EXERCISE REQUIREMENTS
Write out the records from the line containing "Where should I" through the line containing "click(45, 1035)", with nothing else.

RECORDS
--------------------------------------------------

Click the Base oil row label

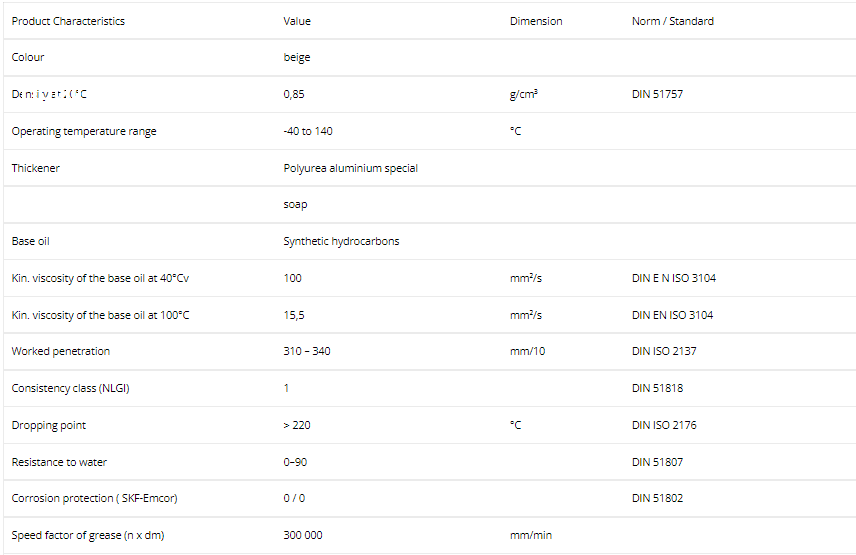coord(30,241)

--------------------------------------------------

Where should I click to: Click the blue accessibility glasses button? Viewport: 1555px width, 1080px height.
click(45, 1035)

--------------------------------------------------

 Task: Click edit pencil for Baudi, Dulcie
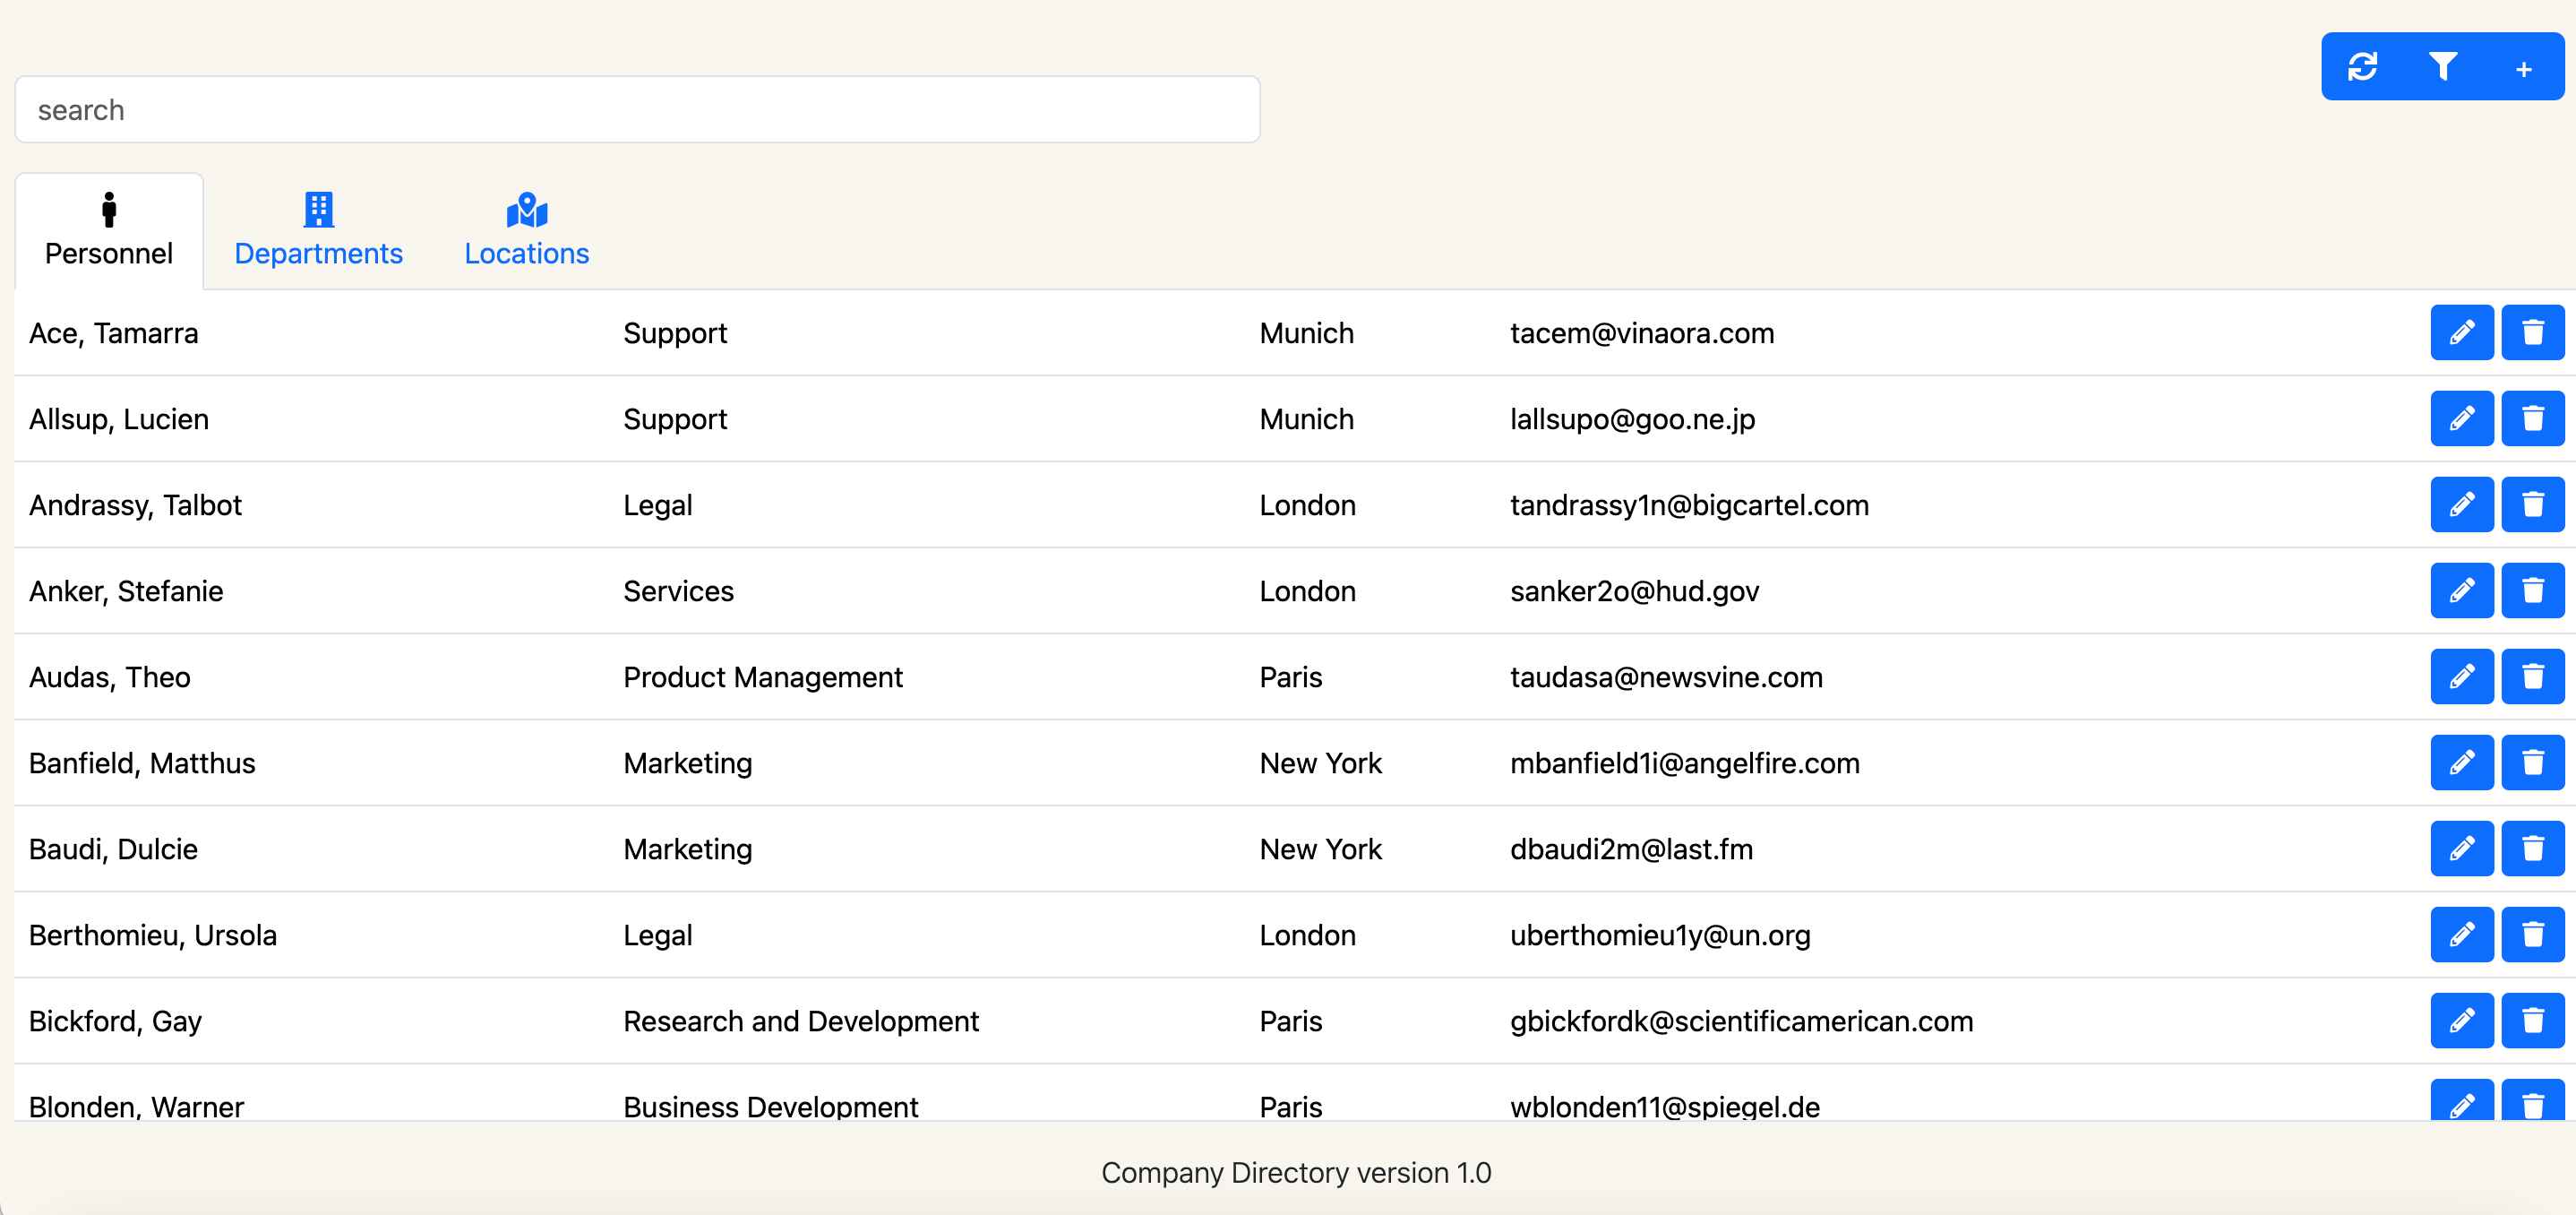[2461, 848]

--------------------------------------------------

SOLUTION TO THE PROBLEM
Where should I click to: Click the blue accessibility glasses button? Viewport: 1555px width, 1080px height.
click(45, 1035)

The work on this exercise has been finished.